Material to process below:
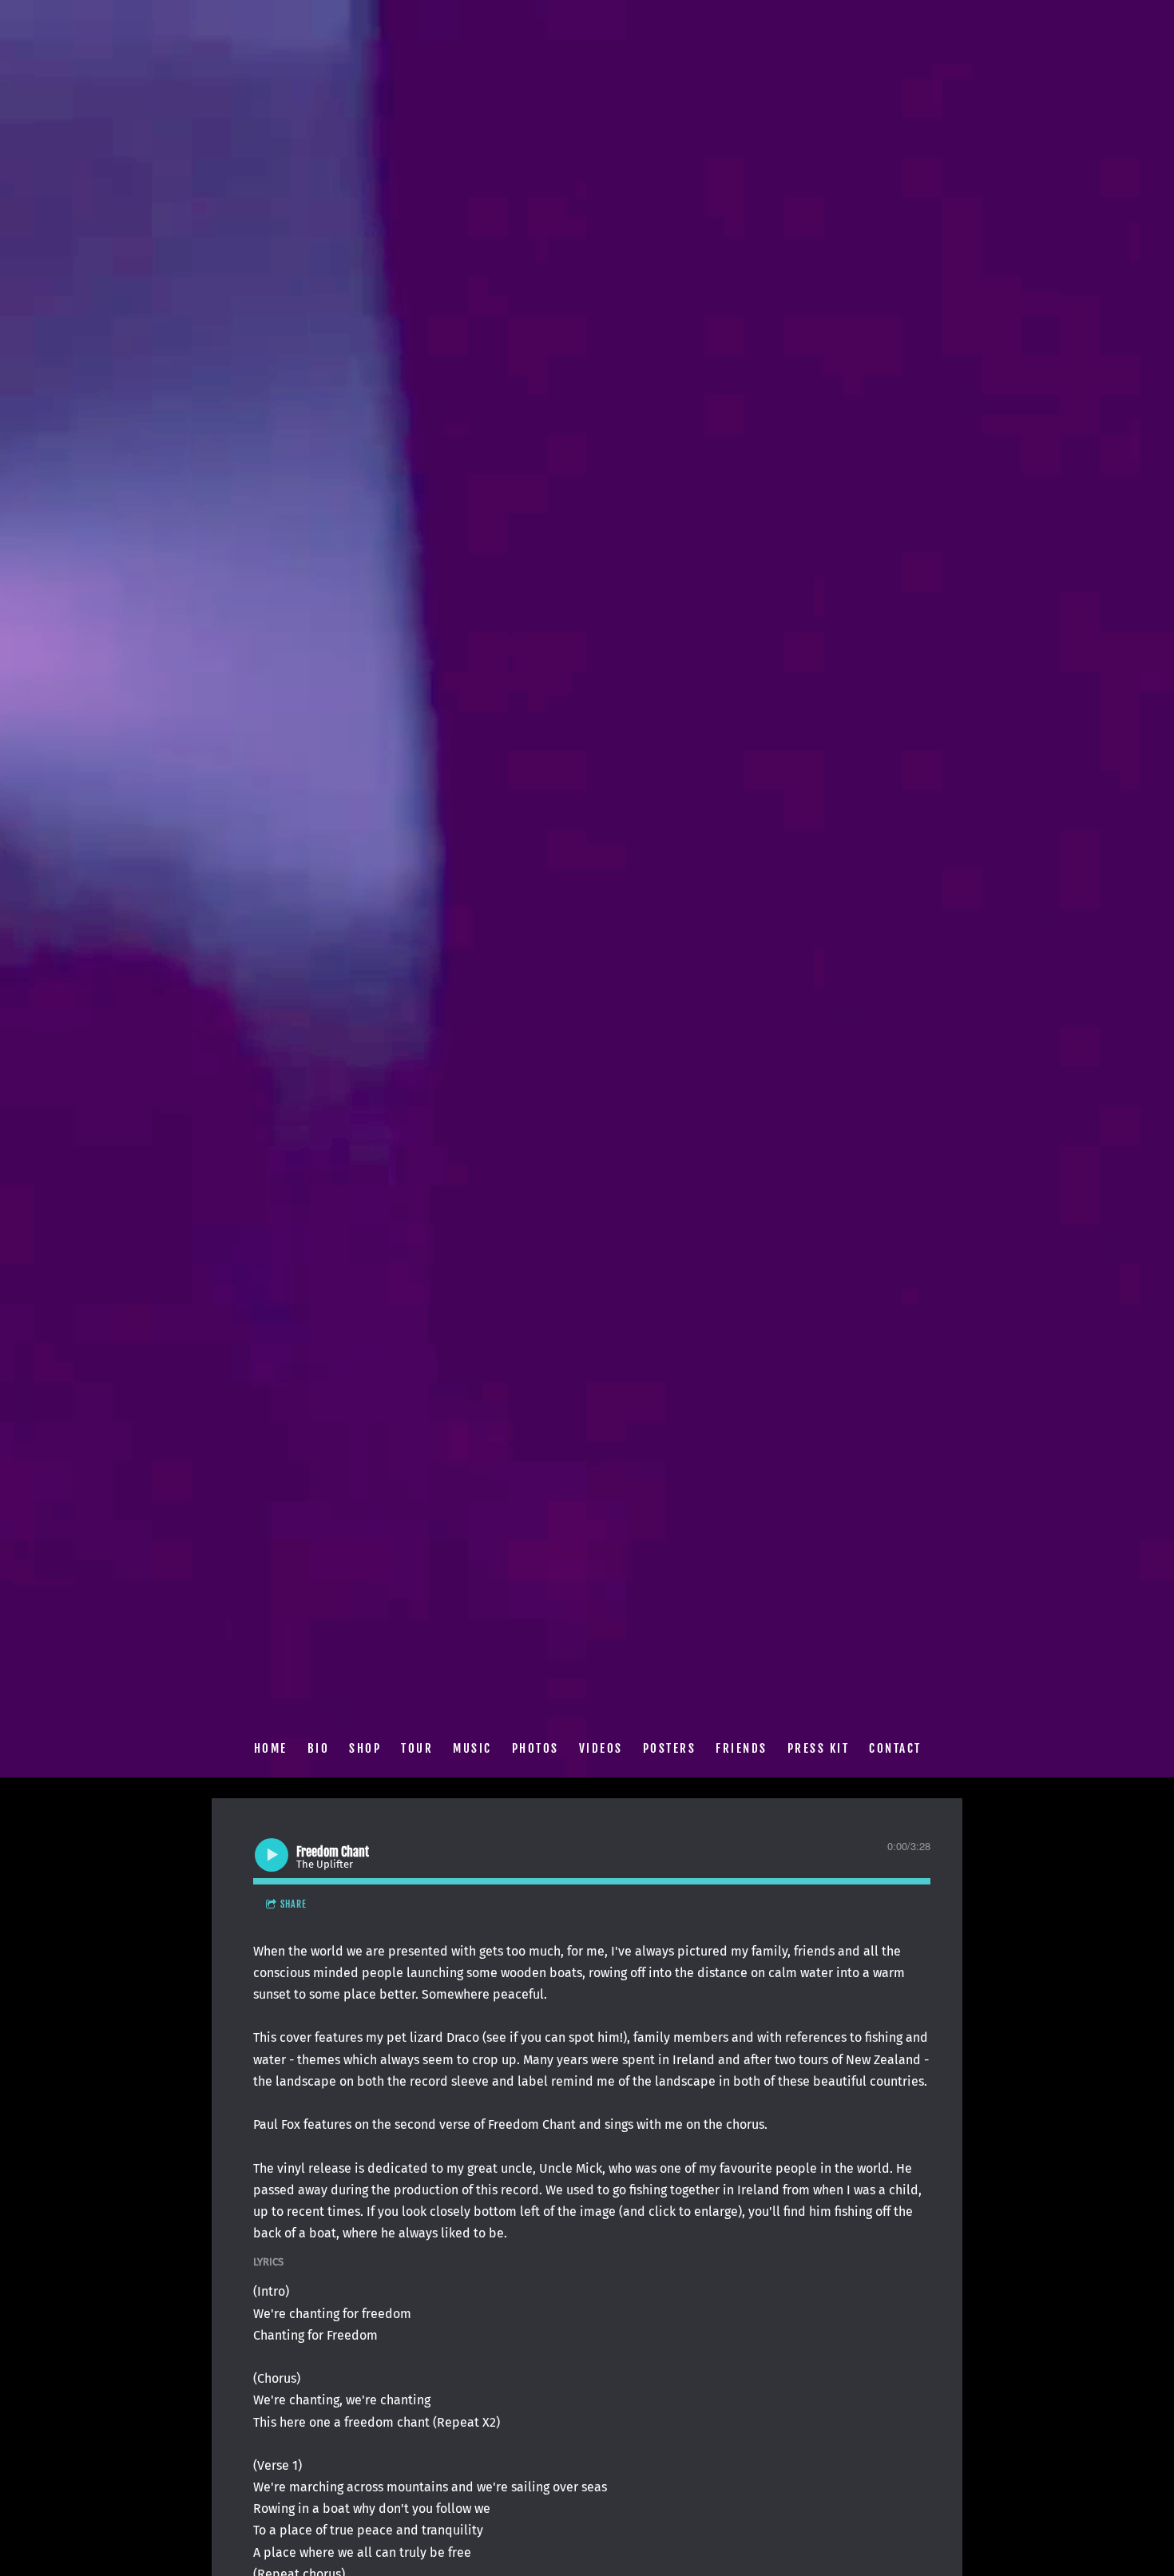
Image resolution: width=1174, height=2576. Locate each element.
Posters (669, 1748)
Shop (365, 1748)
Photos (534, 1748)
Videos (600, 1748)
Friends (741, 1748)
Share (293, 1904)
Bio (318, 1748)
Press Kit (818, 1748)
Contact (895, 1748)
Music (472, 1748)
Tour (417, 1748)
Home (270, 1748)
End of Material to process.
## Exercise prompt
Would you please set down the data above again exactly, without its pictures?

## Response to the task
Image resolution: width=1174, height=2576. Locate each element.
Posters (669, 1748)
Shop (365, 1748)
Photos (534, 1748)
Videos (600, 1748)
Friends (741, 1748)
Share (293, 1904)
Bio (318, 1748)
Press Kit (818, 1748)
Contact (895, 1748)
Music (472, 1748)
Tour (417, 1748)
Home (270, 1748)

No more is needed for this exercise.